C’est une icône ayant marqué les années 80. En 1979, Patrick Hernandez sort le tube Born to Be Alive qui va changer sa vie à jamais. Grâce à ce tube, l’artiste devient une star mondiale. S’il sort d’autres chansons au cours de sa carrière, le chanteur est associé à jamais à ce titre, classé numéro 1 à sa sortie dans près de 23 pays et ayant été vendu à plus de 27 millions d’exemplaires : "J’ai écrit cette chanson en 1973. Personne n’en voulait à l’époque", raconte Patrick Hernandez dans Ici Paris ce mercredi 30 juillet. "En 1975, après l’échec d’une version rock, on a dû s’exiler en Italie avec mes producteurs pour sortir le disque. On a été numéro 1 et décroché un disque d’or. Avant la Belgique puis la France." Grâce à ce titre, Patrick Hernandez gagne une véritable fortune grâce aux droits d’auteur, entre 1000 et 1500 euros par jour : "Elle est diffusée dans le monde entier et j’en suis propriétaire à 150% en tant qu’auteur, compositeur, interprète, producteur et éditeur. L’an dernier, elle a figuré dans quatre publicités : une au Mexique, une en Autriche, deux en France. Les droits voisins rapportent aussi."
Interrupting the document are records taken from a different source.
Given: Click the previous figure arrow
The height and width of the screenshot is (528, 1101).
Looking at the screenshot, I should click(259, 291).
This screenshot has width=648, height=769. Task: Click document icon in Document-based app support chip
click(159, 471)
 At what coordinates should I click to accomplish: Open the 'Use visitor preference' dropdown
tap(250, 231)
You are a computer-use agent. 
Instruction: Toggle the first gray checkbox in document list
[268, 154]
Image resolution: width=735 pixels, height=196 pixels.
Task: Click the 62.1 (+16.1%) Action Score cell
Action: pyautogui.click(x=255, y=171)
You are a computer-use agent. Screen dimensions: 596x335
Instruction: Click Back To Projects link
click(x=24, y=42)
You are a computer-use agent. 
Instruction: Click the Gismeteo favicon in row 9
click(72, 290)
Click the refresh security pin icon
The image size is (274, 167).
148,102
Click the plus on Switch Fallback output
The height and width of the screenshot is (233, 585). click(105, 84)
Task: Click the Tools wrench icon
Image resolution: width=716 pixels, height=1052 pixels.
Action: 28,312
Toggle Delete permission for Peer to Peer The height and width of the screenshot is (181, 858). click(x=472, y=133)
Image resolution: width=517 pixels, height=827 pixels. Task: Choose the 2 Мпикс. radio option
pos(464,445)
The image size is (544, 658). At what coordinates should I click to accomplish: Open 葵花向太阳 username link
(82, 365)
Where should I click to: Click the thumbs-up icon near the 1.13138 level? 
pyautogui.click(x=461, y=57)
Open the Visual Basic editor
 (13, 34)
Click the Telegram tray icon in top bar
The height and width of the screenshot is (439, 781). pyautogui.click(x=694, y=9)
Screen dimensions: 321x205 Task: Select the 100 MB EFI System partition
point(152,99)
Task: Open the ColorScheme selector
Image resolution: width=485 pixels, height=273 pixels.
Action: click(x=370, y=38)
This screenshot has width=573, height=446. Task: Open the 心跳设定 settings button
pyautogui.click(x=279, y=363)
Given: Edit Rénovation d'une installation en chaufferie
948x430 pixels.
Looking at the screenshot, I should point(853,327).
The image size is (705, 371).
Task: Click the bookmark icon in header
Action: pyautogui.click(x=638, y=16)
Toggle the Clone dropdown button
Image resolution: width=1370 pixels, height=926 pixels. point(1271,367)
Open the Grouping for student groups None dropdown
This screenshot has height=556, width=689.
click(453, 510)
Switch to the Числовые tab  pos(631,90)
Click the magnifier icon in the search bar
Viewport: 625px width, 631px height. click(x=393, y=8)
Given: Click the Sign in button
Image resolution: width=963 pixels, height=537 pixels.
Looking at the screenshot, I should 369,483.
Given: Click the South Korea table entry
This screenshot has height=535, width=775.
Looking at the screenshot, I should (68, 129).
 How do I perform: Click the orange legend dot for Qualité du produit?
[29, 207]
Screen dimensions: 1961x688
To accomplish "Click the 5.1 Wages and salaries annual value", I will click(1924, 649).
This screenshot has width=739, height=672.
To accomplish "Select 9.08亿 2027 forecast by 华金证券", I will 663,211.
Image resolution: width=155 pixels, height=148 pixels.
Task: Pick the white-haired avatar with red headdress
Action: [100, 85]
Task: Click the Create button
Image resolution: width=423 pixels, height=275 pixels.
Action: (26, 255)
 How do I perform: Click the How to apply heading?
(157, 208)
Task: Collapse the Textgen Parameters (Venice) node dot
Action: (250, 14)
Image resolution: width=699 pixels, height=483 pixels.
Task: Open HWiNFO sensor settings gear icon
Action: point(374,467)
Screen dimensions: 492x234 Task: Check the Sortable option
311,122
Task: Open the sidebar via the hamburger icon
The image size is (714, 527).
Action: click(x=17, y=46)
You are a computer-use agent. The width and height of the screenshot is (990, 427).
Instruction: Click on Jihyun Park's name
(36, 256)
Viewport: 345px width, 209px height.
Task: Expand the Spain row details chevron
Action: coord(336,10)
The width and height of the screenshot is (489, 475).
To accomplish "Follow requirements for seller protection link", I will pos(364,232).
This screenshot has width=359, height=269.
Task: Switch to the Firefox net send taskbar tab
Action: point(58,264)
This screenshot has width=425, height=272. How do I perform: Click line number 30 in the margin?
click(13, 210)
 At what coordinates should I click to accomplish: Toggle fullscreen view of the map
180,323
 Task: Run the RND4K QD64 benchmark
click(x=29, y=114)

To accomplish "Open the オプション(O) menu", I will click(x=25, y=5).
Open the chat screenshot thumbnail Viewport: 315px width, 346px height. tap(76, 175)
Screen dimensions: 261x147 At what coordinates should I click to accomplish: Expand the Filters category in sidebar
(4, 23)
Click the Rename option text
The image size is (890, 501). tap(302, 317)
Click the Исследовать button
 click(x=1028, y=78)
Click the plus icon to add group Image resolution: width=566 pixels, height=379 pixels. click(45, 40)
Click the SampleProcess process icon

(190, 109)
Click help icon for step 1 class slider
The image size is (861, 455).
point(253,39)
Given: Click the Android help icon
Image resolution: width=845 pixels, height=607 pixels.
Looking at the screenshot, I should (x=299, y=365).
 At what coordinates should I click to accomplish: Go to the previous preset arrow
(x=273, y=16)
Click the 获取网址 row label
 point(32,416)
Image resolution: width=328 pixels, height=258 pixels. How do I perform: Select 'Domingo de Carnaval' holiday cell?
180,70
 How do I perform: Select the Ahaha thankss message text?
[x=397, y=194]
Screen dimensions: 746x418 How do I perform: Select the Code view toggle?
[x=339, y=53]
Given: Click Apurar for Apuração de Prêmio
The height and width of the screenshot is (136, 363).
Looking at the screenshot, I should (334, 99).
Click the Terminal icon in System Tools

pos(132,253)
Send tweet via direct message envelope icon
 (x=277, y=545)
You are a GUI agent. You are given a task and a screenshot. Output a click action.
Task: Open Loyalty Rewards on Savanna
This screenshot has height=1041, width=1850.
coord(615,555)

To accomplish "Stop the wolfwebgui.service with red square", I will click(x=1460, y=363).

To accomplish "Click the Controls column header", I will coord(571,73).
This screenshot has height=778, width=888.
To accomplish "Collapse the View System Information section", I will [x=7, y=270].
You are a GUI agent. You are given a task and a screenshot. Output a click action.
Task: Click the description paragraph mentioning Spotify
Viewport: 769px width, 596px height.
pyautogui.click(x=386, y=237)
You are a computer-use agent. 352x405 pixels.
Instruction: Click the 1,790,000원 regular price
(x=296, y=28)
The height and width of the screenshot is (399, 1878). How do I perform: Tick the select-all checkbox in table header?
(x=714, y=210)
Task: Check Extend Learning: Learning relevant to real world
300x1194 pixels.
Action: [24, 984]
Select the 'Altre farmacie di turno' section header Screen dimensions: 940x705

Patrick Hernandez s’est blessé
Depuis les années 80, Patrick Hernandez ne chôme pas et ne cesse de jouer Born to Be Alive sur scène. Ces dernières années, l’artiste est revenu sous le feu des projecteurs grâce à la tournée Stars 80, à l’instar de nombreux chanteurs de l’époque. Toutefois, le natif du Blanc-Mesnil a été contraint de se mettre en retrait dernièrement en raison d’un souci de santé : "Je pourrais aller mieux : je me suis fait une entorse au genou et j’ai dû annuler cinq concerts."
"Je suis mal tombé"
Patrick Hernandez, aujourd’hui âgé de 76 ans, a ensuite expliqué s’être blessé tout seul à son domicile situé dans le Luberon : "En arrosant mes plantes à l’extérieur, j’ai mouillé malencontreusement les dalles sur lesquelles je marchais, et elles sont très glissantes quand elles sont humides. Je suis mal tombé ! J’ai une genouillère. Le médecin m’a prescrit 15 jours d’arrêt. J’ai dû abandonner mes camarades sur la tournée : Jean-Pierre Mader, Cookie Dingler et William de Début de soirée. Et j’ai été remplacé par plastic Bertrand pour deux concerts. Je recommence à trotter en faisant attention."